The difficulty of the hole can be summed up in a couple of short stories. Once, during an Oxford Greens tournament, a player won the hole and advanced in a match-play bracket with a quadruple-bogey nine. At the 29th Connecticut Public Links Championship in 2014, the scoring average for two days was 5.5, with the tees “pulled up” to 535-yards for the championship.
“When we built the hole we had wetlands on the left and a big banked hill on the right,” explained course superintendent and Alliance’s Bryan A. Barrington, GCSAA, a co-founder. “In order to get a semblance of a golf-hole fairway we actually built a 20-foot retaining wall. And we raised the hole to get that two-tiered fairway both on the first and second landing areas.” (See accompanying photo of the 3rd's construction).
That said, the 3rd had a worthy adversary in Ellington Ridge’s par-4 18th.
At 473 yards, it is a hole that decides many matches and sabotages many otherwise successful rounds. Off the tee, players must not only avoid heavy rough along the fairway but also a bunker in the landing zone just as the fairway narrows. A player who hits the fairway faces a long iron into a green that slopes severely from back to front. It isn’t unheard of for a player who reaches the back of the green to putt 30 feet off the front of the green, much to the entertainment of the usual, knowing audience in the pavilion behind No. 18.
The hole challenges not only members and recreational golfers, but the best in the state, including those trying to make it through the annual Monday Travelers Championship Qualifier held at Ellington Ridge each year. Over the last four years, the scoring average for the hole is 4.38. Much of that .38 is due to the putting surface. “I have seen some really good players three-putt there,” says Ellington Ridge’s Head Professional Scott Vroman. “I know there was an incident the year before I got here [in 2016] where a player four-putted, and then got pretty heated at the tour officials for putting the pin where it was.”

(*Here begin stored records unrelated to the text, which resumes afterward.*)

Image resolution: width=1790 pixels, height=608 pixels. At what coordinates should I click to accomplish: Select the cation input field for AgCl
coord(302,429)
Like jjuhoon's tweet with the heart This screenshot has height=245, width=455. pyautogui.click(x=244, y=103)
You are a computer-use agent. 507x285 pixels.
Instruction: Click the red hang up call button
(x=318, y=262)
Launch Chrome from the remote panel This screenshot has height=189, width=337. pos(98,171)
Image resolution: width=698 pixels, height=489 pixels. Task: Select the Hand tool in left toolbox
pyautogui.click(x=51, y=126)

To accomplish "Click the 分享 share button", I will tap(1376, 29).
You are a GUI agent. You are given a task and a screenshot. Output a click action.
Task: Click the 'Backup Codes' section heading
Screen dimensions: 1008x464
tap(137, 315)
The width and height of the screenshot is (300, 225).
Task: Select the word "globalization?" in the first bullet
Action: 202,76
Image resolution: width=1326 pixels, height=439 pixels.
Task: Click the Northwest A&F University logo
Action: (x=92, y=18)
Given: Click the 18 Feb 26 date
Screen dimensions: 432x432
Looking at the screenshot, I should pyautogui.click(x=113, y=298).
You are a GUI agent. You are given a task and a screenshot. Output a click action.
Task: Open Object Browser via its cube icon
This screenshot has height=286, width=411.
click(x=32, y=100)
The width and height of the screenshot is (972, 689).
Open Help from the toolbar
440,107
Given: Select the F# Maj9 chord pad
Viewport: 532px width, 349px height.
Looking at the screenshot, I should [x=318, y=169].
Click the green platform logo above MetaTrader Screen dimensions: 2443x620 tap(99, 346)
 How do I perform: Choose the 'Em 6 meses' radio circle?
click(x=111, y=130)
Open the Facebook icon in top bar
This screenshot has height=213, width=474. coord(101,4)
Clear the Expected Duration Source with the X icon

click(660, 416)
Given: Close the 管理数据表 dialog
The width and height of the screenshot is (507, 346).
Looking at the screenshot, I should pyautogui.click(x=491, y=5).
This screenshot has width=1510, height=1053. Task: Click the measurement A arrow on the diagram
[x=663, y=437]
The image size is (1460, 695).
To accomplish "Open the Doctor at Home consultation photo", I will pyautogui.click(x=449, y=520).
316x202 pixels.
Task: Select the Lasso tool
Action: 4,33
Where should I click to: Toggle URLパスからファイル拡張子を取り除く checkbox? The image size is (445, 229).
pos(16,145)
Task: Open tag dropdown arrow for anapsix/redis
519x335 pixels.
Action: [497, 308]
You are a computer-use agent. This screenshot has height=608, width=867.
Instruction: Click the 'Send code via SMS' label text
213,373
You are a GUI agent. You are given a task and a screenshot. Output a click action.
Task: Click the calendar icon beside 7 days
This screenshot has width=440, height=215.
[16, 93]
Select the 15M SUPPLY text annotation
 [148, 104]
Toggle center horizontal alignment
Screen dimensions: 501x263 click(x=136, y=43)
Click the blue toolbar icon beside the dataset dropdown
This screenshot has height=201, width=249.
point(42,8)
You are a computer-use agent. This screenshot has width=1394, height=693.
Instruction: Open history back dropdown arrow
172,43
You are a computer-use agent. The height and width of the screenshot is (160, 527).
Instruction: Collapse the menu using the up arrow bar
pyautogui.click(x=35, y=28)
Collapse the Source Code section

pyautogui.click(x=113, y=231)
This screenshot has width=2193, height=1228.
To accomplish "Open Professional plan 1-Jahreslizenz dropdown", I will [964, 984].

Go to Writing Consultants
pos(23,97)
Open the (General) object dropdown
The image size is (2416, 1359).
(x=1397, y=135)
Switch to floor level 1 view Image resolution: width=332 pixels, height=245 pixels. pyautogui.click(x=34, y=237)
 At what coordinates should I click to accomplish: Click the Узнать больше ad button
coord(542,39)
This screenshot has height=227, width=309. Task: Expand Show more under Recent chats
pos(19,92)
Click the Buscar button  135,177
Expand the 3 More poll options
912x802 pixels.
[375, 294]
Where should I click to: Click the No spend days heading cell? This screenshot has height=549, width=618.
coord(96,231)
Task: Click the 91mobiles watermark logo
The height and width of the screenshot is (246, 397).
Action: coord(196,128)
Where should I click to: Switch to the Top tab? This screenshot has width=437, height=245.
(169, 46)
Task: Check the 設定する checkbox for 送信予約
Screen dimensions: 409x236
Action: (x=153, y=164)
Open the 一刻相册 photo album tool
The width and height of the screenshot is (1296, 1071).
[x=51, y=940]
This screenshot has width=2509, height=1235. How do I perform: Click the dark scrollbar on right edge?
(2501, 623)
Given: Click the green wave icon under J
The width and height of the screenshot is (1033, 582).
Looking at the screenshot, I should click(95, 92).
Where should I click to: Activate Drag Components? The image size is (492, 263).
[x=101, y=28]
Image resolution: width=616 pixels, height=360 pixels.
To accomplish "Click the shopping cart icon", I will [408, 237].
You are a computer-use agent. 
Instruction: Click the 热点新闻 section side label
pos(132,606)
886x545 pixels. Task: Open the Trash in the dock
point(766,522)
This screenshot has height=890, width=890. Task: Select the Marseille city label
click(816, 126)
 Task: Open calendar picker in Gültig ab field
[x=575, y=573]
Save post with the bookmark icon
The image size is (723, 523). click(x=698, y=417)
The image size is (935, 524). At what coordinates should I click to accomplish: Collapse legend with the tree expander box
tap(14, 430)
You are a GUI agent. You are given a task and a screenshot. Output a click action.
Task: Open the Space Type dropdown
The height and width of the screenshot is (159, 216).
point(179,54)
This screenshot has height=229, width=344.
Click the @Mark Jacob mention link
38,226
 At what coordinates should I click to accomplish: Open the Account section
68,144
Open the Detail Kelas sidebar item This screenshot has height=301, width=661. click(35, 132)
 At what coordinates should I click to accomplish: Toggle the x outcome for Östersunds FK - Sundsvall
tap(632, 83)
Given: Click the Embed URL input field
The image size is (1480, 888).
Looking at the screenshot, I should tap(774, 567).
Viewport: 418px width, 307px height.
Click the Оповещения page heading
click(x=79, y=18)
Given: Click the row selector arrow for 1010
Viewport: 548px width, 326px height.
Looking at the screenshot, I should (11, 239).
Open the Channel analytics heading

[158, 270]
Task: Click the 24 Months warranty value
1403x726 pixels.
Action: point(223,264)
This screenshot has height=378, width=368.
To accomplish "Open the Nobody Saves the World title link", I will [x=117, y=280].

Our Countdown medalist, if you will, was the daunting, par-3 4th at Shennecossett, which received 17 votes, well in front of the Ellington Ridge winner or the Country Club of Waterbury’s 2nd, both of which received six nominations, along with Shennecosset’s 4th.
As a member of the Coast Guard, Arnold Palmer played the uphill, 208-yard, par-3 4th and was, we expect, as happy as any of us to walk away with par. Besides its length, the 4th’s abruptly elevated green makes seeing the target and the sloping putting surface almost impossible.
The Toughest Hole Challenge sparked some lively storytelling on social media. Perhaps our favorite comment came from John Crocker on Facebook, talking about the 4th at Shennecossett.
The Toughest Hole in Connecticut Countdown received a total of 8,973 votes through four rounds, including these interesting stats:
• Most Votes in a Single Round: Oxford Greens No. 3 (710 votes – Championship vs. Ellington Ridge’s No. 18)
• Most Votes in a Loss: Wampanoag Country Club No. 18 (472 semifinals vs. Oxford Greens No. 3)
• Closest Match: Wampanoag’s 18th over Shennecossett No. 4, 322-320 in the quarterfinals.
But the biggest stat belonged to Oxford Green’s No. 3. As one Twitterer put it: “It’s a nice par 7 that I usually bogey.”